Ghanaian Afro-pop star Wiyaala says her focus is on the European market
Just like Angelique Kidjo from Benin, Ghanaian musician Noella Wiyaala has kept African tradition at the core of her music, making her one of the continent’s most promising contemporary artistes.
With her distinct looks, style and voice, Wiyaala, who has scored multiple nods in the 2015 Vodafone Ghana Music Awards nominations and rose to prominence within a short musical career, is now eying the European and American market.
“My next thing is to get into the European market and see what I can do and to show them somebody is coming from Ghana ...I’m sure I can easily rub shoulders with all international acts in America doing pure pop music,” Wiyaala said when she took her turn at Infobox TV’s programme Moment
Described as the ‘young lioness of Africa’, Noella’s breakthrough came in 2012 during the talent show, Vodafone Icons Mixed Edition, which her group, Black N Peach emerged winners.
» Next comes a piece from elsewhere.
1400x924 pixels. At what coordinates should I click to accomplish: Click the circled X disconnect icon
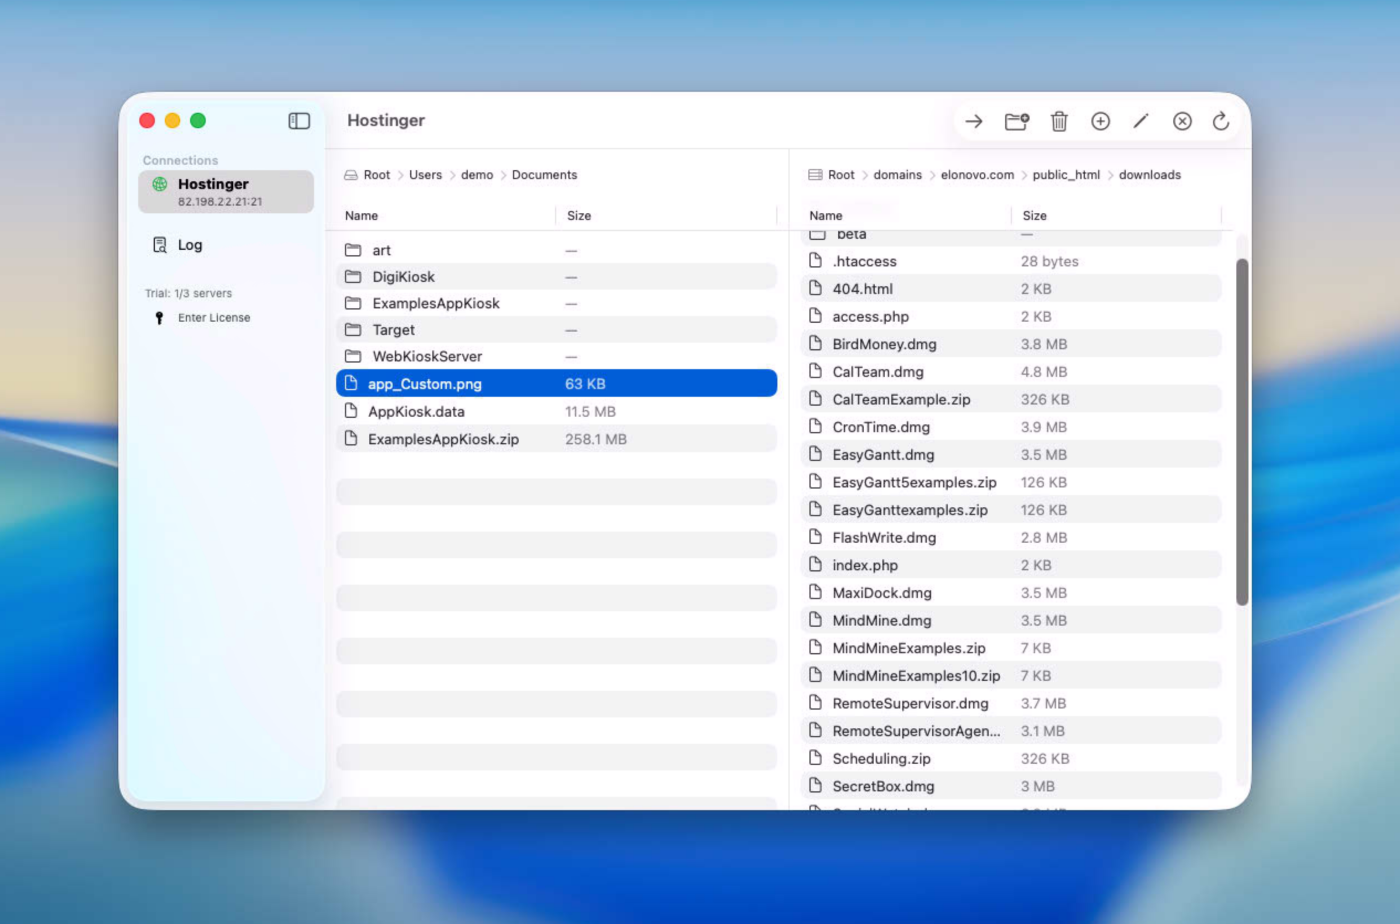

Noella went solo in 2013 and has since been making waves on the continent and beyond with hits songs like Rock My Body, Make Me Dance, Africa, and Tinambayi.
She told Infoboxx her unique identity and style had made her one of the favourites of European songwriters, saying “I do have people writing English songs from Europe for me recently because they believe I have the voice and the looks to smash those songs”.
To her, although she does modern African music, she’s not limited to a particular genre of music as “I can do any kind or style of music I want - Reggae, Ragga, Ballad, African, Afro pop, even Pure pop”.
She, however, added: “As an African, I still have my African thing and I don’t want to loose that because I just believe from day one that would make me stand out quick and I can never let that go”.
Touching on why she relocated to Accra from her hometown Wa in the Upper West Region, Wiyaala indicated that the cultural background there was not favourable for female artistes as compared to Accra which has more to offer.
“It’s not even easy to do music as a female. People think you’re going into prostitution and you have a lot of problems with people, even your own family will start criticising until they see something good come out of it. You have to really fight not only in music but in a lot of things,” she said.
She added: “I moved to Accra because I wanted to go out there and showcase my talent. I realised staying in Wa was just too small... I think I became a bit bigger than Wa… Accra is the place; it’s like the New York in Ghana. This is where all the business deals, the connections and everything would work for you so I took that opportunity and as soon as I could leave Wa, I run quickly to get here.”
Meanwhile, Wiyaala who, last December, won two All Africa Music Awards, noted the award had given her new impetus in her music career on the continent, saying, “getting an award for All Africa Music has also given me another exposure in the whole African contentment.”